• What is required:
The lines to copy are those with "using" in them. Pull each one from the entries below.

• Supplied data:
[Start of Attachment]
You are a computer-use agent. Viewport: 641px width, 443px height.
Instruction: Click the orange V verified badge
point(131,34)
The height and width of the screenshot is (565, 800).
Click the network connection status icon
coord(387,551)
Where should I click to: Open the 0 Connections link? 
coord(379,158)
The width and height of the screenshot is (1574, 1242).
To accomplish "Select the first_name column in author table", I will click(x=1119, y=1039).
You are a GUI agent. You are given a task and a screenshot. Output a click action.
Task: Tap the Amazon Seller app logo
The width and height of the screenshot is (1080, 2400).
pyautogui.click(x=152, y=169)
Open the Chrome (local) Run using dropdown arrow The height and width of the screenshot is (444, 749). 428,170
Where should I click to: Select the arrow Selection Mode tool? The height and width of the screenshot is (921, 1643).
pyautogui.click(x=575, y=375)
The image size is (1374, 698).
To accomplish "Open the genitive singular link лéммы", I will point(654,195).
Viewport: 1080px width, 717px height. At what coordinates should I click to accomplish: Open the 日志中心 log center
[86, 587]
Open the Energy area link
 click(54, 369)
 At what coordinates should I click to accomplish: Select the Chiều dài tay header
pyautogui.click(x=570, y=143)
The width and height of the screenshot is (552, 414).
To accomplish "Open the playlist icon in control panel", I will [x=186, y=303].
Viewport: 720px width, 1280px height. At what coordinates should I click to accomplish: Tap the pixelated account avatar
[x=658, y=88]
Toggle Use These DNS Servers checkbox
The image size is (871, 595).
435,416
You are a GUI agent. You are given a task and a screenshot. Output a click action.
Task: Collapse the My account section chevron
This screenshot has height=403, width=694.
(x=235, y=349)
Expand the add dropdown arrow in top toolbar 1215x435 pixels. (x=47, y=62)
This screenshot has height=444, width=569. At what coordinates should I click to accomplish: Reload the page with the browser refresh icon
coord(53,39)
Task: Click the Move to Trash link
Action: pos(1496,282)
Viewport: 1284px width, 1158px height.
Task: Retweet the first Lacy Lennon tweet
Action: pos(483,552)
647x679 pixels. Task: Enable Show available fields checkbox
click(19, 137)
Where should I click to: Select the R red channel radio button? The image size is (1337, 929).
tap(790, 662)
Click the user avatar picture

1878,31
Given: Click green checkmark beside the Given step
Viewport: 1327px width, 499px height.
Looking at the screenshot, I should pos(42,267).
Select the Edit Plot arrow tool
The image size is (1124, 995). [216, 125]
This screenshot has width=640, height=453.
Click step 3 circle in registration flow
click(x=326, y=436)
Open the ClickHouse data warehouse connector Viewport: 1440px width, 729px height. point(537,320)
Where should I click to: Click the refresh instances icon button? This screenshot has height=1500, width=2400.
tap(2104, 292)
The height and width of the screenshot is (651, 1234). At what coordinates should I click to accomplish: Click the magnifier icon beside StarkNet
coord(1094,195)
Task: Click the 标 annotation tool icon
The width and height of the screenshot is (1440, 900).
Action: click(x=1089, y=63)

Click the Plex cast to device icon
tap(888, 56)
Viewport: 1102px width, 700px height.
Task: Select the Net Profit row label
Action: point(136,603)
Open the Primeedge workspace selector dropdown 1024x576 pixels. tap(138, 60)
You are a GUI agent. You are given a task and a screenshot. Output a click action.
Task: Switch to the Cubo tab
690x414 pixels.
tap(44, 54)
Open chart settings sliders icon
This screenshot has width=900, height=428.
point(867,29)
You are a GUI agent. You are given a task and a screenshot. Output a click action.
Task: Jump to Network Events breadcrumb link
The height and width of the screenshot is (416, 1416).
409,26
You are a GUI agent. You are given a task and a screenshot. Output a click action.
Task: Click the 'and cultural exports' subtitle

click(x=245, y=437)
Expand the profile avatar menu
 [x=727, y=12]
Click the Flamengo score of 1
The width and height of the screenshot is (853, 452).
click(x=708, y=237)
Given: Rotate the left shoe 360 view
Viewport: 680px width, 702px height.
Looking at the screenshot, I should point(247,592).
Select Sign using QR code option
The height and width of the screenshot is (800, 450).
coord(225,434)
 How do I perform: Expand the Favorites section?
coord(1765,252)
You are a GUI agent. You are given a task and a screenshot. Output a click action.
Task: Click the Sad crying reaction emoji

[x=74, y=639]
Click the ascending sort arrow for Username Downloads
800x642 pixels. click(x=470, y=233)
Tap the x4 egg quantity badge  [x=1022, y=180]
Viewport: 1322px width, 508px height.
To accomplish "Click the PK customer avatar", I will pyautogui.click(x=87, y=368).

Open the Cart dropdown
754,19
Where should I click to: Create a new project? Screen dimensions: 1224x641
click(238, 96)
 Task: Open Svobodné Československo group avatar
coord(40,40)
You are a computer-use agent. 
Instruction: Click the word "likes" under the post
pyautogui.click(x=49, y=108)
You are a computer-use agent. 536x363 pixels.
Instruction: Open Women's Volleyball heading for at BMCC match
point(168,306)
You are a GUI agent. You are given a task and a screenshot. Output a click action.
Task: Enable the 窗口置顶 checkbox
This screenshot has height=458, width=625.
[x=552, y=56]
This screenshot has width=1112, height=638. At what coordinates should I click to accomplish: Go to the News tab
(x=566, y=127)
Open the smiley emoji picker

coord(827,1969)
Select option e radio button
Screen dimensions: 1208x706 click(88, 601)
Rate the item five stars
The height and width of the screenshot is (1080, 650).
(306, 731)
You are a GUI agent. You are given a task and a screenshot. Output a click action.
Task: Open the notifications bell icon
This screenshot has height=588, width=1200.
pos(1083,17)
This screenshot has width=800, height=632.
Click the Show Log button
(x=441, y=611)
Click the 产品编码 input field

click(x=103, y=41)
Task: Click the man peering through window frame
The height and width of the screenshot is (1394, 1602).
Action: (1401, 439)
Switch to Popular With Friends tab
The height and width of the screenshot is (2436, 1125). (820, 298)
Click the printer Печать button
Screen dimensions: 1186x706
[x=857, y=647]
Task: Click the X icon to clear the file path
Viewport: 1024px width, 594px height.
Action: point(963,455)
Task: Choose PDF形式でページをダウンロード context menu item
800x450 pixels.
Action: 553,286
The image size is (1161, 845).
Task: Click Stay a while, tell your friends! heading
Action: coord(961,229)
[End of Attachment]
• Solution:
Open the Chrome (local) Run using dropdown arrow The height and width of the screenshot is (444, 749). 428,170
Select Sign using QR code option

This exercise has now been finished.